El cannabigerol (CBG) es uno de los  más de 150 cannabinoides identificados en la planta del cannabis. Sin embargo, el tetrahidrocannabinol (THC), el cannabidiol (CBD) y el cannabinol (CBN) son los más estudiados.

El ácido cannabigerolico (CBGa) deriva de un ácido olivetólico (un ácido conjugado de un olivetolato). Durante el crecimiento de la planta del cannabis, el CBGa o CBG en forma ácida se convierte en THCa, CBDa o CBCa, bajo la acción de ciertas enzimas que metabolizan y descomponen el CBGa.

Posteriormente la descarboxilación da fruto a los fitocannabinoides THC, CBD y CBC, entre otros. No obstante, la eliminación directa de un grupo carboxilo en el CBGa forma el CBG en la planta, aproximadamente el 1%.

¿Cómo funciona el CBG?

Un artículo publicado en el British Jounal of Pharmacology[1] sugiere que actúa como un potente agonista (activador) del receptor adrenérgico alfa-2, y antagonista (bloqueador) del receptor 5-HT1A.

Además, interactúa con el receptor CB1 como un antagonista competitivo (bloqueador que compite por los sitios de unión del activador), afectando principalmente al sistema nervioso central. Asimismo, posee afinidad significativa por los receptores CB2. Sin embargo, los investigadores no han concluido aún si su función en dichos receptores es agonista o antagonista.

Efectos terapéuticos del CBG

Un estudio publicado en 2009 sobre el glaucoma[2] en animales demostró que tanto el THC como el CBG podrían reducir la presión intraocular. Cabe tener en cuenta, además, que el cannabigerol es una sustancia no psicoactiva.
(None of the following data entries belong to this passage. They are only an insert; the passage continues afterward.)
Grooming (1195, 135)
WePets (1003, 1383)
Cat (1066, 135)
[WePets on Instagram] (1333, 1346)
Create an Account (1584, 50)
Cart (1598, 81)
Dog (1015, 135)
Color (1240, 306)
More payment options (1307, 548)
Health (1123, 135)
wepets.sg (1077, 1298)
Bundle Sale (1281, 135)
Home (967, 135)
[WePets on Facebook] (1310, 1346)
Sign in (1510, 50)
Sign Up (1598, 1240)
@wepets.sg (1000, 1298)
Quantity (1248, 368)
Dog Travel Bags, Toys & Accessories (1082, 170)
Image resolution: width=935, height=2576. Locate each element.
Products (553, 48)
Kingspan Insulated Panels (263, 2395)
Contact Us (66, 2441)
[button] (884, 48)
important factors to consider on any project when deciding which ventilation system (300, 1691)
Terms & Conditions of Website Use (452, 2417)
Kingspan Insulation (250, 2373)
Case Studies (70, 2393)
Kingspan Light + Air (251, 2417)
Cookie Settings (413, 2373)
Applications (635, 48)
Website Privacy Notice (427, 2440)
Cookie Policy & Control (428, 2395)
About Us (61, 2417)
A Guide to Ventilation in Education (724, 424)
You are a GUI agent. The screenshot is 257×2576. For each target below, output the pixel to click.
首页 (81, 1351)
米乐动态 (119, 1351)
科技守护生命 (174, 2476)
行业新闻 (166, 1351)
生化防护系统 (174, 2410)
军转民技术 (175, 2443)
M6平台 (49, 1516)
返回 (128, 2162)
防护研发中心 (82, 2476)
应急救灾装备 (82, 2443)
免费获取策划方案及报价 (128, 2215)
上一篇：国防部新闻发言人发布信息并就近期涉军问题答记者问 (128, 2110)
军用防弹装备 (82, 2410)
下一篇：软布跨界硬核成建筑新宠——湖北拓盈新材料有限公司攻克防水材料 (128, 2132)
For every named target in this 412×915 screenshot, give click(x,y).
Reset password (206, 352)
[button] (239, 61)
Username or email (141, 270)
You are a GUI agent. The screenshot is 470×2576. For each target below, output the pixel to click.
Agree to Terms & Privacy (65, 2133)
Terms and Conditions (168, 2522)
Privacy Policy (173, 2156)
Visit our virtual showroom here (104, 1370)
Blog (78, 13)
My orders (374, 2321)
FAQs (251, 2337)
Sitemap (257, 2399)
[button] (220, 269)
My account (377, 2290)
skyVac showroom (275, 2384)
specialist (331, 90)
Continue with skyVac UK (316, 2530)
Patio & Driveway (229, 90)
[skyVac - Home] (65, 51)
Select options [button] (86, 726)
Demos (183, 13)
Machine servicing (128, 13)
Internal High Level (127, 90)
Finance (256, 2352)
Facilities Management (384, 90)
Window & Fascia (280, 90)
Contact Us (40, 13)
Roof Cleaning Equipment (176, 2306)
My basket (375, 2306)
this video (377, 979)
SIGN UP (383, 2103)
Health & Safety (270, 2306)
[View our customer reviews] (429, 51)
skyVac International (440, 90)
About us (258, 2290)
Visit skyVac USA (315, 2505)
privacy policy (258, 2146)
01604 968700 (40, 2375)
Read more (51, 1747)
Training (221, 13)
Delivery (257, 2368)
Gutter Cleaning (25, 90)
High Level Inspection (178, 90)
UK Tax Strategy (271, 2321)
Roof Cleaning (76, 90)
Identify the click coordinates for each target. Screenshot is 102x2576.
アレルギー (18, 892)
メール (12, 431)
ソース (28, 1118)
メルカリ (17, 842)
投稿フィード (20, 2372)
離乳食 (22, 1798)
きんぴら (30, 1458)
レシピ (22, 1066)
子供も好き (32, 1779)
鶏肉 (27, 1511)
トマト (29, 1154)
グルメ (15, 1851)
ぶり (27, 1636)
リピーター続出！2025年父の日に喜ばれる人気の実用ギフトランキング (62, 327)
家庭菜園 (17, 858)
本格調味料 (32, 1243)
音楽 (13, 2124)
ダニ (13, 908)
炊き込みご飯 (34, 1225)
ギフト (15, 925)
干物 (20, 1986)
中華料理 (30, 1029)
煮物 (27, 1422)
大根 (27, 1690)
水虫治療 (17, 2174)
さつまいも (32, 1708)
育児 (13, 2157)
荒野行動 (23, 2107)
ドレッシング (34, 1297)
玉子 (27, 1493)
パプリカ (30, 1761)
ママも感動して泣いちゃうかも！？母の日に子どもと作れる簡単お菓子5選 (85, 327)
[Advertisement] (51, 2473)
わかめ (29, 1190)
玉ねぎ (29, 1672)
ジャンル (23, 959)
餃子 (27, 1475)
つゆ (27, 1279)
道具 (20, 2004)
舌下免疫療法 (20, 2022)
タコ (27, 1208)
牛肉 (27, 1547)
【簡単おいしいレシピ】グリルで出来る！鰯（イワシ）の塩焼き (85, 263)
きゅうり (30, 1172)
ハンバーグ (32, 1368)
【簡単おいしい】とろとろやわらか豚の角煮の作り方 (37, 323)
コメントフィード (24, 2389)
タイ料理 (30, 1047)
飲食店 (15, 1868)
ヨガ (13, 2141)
Otro artículo científico sostiene que el CBG podría disminuir la progresión del cáncer colorectal[3], al inhibir selectivamente el crecimiento de las células tumorales, bloqueando los canales de potencial transitorio (TRP, por sus siglas en inglés), que están involucrados en el crecimiento de células tumorales.

Publicaciones antiguas respaldan su efecto analgésico, antibacteriano, antinflamatorio, antidepresivo y antihipertensivo. Otro aspecto interesante del cannabigerol es que a dosis altas demostró tener la propiedad de ser citotóxico en carcinoma de células epiteliales y cáncer de mama, así como ser un buen inhibidor en la proliferación de keratocinocitos, potencialmente terapéutico en psoriasis. A nivel experimental, el CBG podría ayudar positivamente al tratamiento de las enfermedades inflamatorias intestinales[4].

Finalmente, un estudio en 2015[5] con ratones explica que el CBG tiene un prometedor efecto neuroprotector para el tratamiento de la enfermedad de Huntington. Otras enfermedades como el Parkinson[6] o la esclerosis múltiple[7] podrían también beneficiarse de esta propiedad. A pesar de lo anterior, es necesario realizar estudios en humanos para clarificar los efectos secundarios, las dosis necesarias, o incluso el resultado con una combinación de fitocannabinoides.

¿Qué futuro tiene el CBG?

El hecho de ser una sustancia no psicoactiva abre camino para su investigación médica. Desgraciadamente, debido a su baja concentración en la planta de cannabis, el CBG es difícil de producir en grandes cantidades. Este aspecto lo hace menos atractivo que el CBD, cuya concentración es muy elevada.

Aun así, mejores métodos de cultivo se están estudiando para aumentar la cantidad de cannabigerol en la planta, ya que se ha descubierto que cosechar la planta de cannabis después de seis semanas de floración, en vez de ocho semanas, permite obtener una mejor concentración de CBG.